**Exercise goal:**
Would you please return the lines of the entries below starting at the line that has "This screenshot has width=1099, height=699." and ending at the line that has "You are a computer-use", both included, exactly as they are?

Stored data entries:
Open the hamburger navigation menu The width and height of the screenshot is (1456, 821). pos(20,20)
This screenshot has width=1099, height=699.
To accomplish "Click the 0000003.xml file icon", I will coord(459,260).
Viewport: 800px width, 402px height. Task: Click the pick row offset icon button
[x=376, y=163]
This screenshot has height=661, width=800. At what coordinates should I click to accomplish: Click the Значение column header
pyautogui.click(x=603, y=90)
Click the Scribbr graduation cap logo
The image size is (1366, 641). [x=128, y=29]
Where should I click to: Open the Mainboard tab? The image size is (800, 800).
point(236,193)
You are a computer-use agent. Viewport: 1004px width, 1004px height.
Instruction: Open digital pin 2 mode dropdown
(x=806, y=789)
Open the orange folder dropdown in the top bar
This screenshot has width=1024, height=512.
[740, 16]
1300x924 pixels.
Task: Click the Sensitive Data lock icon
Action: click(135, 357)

**The answer:**
This screenshot has width=1099, height=699.
To accomplish "Click the 0000003.xml file icon", I will coord(459,260).
Viewport: 800px width, 402px height. Task: Click the pick row offset icon button
[x=376, y=163]
This screenshot has height=661, width=800. At what coordinates should I click to accomplish: Click the Значение column header
pyautogui.click(x=603, y=90)
Click the Scribbr graduation cap logo
The image size is (1366, 641). [x=128, y=29]
Where should I click to: Open the Mainboard tab? The image size is (800, 800).
point(236,193)
You are a computer-use agent. Viewport: 1004px width, 1004px height.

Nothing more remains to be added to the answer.